### Source records:
--- --- ---

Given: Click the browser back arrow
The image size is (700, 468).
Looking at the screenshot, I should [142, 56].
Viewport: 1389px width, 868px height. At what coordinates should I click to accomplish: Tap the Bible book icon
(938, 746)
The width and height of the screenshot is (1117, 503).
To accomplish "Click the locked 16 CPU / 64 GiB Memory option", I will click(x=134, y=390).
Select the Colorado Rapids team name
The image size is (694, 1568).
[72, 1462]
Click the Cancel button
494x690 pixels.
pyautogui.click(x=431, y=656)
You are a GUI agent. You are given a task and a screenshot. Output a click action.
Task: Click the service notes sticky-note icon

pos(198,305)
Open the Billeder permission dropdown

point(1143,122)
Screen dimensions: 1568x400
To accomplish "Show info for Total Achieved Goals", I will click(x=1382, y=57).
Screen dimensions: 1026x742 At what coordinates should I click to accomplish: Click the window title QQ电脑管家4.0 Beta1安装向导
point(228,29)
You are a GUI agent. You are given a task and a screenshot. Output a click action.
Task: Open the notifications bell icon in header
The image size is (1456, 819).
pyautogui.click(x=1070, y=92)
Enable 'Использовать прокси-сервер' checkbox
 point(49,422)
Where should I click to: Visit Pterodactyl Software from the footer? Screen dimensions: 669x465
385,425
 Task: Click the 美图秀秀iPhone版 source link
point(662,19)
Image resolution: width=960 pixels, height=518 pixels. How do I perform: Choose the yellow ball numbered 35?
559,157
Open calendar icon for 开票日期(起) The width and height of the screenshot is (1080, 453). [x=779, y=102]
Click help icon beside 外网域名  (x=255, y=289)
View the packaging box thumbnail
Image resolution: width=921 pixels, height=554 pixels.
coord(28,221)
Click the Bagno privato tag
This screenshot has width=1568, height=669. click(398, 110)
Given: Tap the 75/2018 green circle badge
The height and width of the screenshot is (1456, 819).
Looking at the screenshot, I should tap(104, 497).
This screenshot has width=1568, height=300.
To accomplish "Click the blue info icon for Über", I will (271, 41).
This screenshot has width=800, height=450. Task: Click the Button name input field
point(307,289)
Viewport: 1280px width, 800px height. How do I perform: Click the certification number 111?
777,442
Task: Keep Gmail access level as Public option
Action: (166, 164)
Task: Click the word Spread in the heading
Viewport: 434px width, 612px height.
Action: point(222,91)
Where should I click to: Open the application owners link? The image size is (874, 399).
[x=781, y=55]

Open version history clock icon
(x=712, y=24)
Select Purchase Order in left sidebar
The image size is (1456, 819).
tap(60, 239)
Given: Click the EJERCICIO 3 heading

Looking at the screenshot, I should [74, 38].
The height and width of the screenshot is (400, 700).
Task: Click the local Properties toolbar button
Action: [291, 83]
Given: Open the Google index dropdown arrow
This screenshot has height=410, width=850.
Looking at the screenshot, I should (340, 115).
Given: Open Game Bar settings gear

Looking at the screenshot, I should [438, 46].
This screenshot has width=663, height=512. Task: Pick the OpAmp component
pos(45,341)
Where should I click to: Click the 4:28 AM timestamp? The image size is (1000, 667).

--- --- ---

### Work instruction:
Looking at the records above, return exactly the lines from the line with "This screenshot has width=800, height=450." to the line with "Given: Open the Google index dropdown arrow", both ends included.

### Task result:
This screenshot has width=800, height=450. Task: Click the Button name input field
point(307,289)
Viewport: 1280px width, 800px height. How do I perform: Click the certification number 111?
777,442
Task: Keep Gmail access level as Public option
Action: (166, 164)
Task: Click the word Spread in the heading
Viewport: 434px width, 612px height.
Action: point(222,91)
Where should I click to: Open the application owners link? The image size is (874, 399).
[x=781, y=55]

Open version history clock icon
(x=712, y=24)
Select Purchase Order in left sidebar
The image size is (1456, 819).
tap(60, 239)
Given: Click the EJERCICIO 3 heading

Looking at the screenshot, I should [74, 38].
The height and width of the screenshot is (400, 700).
Task: Click the local Properties toolbar button
Action: [291, 83]
Given: Open the Google index dropdown arrow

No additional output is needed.